Listing 2.4 shows how the assembler assigns addresses to these labels. The second column of the listing shows the address (in hexadecimal) that is assigned to each label. The variable i is assigned the first address. Since it is a word variable, the address counter is incremented by four bytes and the next address is assigned to the variable j. The address counter is incremented again, and fmt is assigned the address 0008. The fmt variable consumes seven bytes, so the ch variable gets address 000f. Finally, the array of words named ary begins at address 0012. Note that 12₁₆ = 18₁₀ is not evenly divisible by four, which means that the word variables in ary are not aligned on word boundaries.

f02-05-9780128036983 — Listing 2.4 A listing with mis-aligned data.

2.3.3 Filling and Aligning

On the ARM CPU, data can be moved to and from memory one byte at a time, two bytes at a time (half-word), or four bytes at a time (word). Moving a word between the CPU and memory takes significantly more time if the address of the word is not aligned on a four-byte boundary (one where the least significant two bits are zero). Similarly, moving a half-word between the CPU and memory takes significantly more time if the address of the half-word is not aligned on a two-byte boundary (one where the least significant bit is zero). Therefore, when declaring storage, it is important that words and half-words are stored on appropriate boundaries. The following directives allow the programmer to insert as much space as necessary to align the next item on any boundary desired.

.align abs-expr, abs-expr, abs-expr

Pad the location counter (in the current subsection) to a particular storage boundary. For the ARM processor, the first expression specifies the number of low-order zero bits the location counter must have after advancement. The second expression gives the fill value to be stored in the padding bytes. It (and the comma) may be omitted. If it is omitted, then the fill value is assumed to be zero. The third expression is also optional. If it is present, it is the maximum number of bytes that should be skipped by this alignment directive.
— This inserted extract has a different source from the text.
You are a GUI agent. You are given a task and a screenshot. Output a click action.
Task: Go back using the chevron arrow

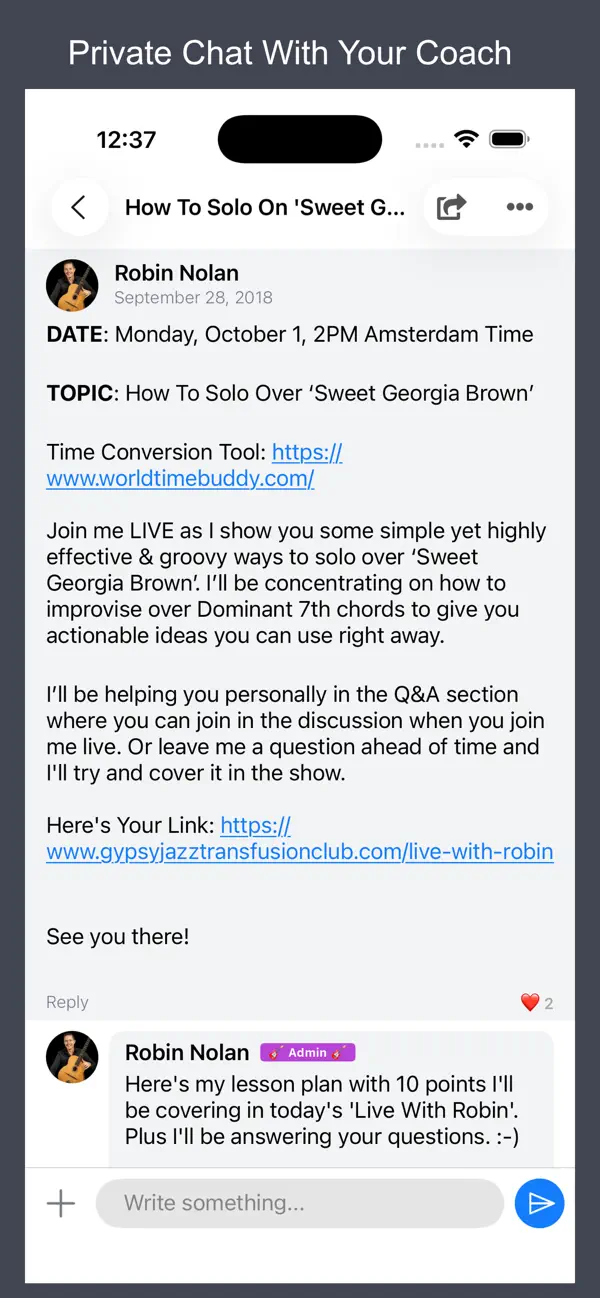click(78, 207)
.balign [lw] abs-expr, abs-expr, abs-expr

These directives adjust the location counter to a particular storage boundary. The first expression is the byte-multiple for the alignment request. For example, .balign 16 will insert fill bytes until the location counter is an even multiple of 16. If the location counter is already a multiple of 16, then no fill bytes will be created. The second expression gives the fill value to be stored in the fill bytes. It (and the comma) may be omitted. If it is omitted, then the fill value is assumed to be zero. The third expression is also optional. If it is present, it is the maximum number of bytes that should be skipped by this alignment directive.
The .balignw and .balignl directives are variants of the .balign directive. The .balignw directive treats the fill pattern as a 2-byte word value, and .balignl treats the fill pattern as a 4-byte long word value. For example, “.balignw 4,0x368d” will align to a multiple of four bytes. If it skips two bytes, they will be filled in with the value 0x368d (the exact placement of the bytes depends upon the endianness of the processor).

.skip size, fill
.space size, fill

Sometimes it is desirable to allocate a large area of memory and initialize it all to the same value. This can be accomplished by using these directives. These directives emit size bytes, each of value fill. Both size and fill are absolute expressions. If the comma and fill are omitted, fill is assumed to be zero. For the ARM processor, the .space and .skip directives are equivalent. This directive is very useful for declaring large arrays in the .bss section.
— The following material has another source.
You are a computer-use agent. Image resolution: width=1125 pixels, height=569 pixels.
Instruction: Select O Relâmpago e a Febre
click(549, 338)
Listing 2.5 shows how the code in Listing 2.4 can be improved by adding an alignment directive at line 6. The directive causes the assembler to emit two zero bytes between the end of the ch variable and the beginning of the ary variable. These extra “padding” bytes cause the following word data to be word aligned, thereby improving performance when the word data is accessed. It is a good practice to always put an alignment directive after declaring character or half-word data.
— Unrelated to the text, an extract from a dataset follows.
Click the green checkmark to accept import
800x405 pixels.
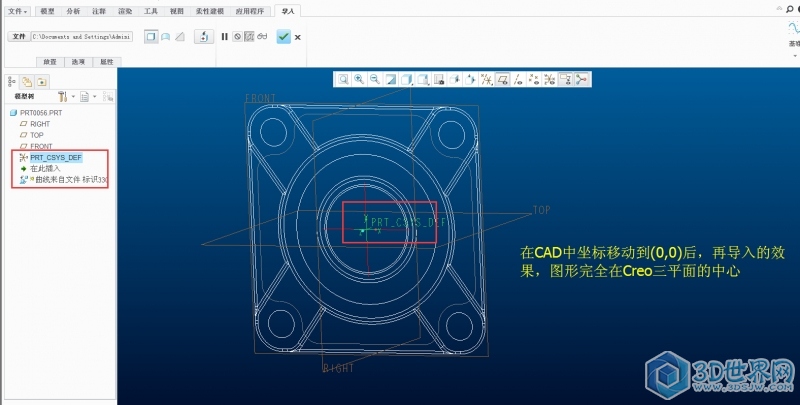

f02-06-9780128036983 — Listing 2.5 A listing with properly aligned data.

2.3.4 Setting and Manipulating Symbols

The assembler provides support for setting and manipulating symbols that can then be used in other places within the program. The labels that can be assigned to assembly statements and directives are one type of symbol. The programmer can also declare other symbols and use them throughout the program. Such symbols may not have an actual storage location in memory, but they are included in the assembler’s symbol table, and can be used anywhere that their value is required. The most common use for defined symbols is to allow numerical constants to be declared in one place and easily changed. The .equ directive allows the programmer to use a label instead of a number throughout the program. This contributes to readability, and has the benefit that the constant value can then be easily changed every place that it is used, just by changing the definition of the symbol. The most important directives related to symbols are:

.equ symbol, expression
.set symbol, expression

This directive sets the value of symbol to expression. It is similar to the C language #define directive.

.equiv symbol, expression

The .equiv directive is like .equ and .set, except that the assembler will signal an error if the symbol is already defined.

.global symbol
.globl symbol

This directive makes the symbol visible to the linker. If symbol is defined within a file, and this directive is used to make it global, then it will be available to any file that is linked with the one containing the symbol. Without this directive, symbols are visible only within the file where they are defined.

.comm symbol, length

This directive declares symbol to be a common symbol, meaning that if it is defined in more than one file, then all instances should be merged into a single symbol. If the symbol is not defined anywhere, then the linker will allocate length bytes of uninitialized memory. If there are multiple definitions for symbol, and they have different sizes, the linker will merge them into a single instance using the largest size defined.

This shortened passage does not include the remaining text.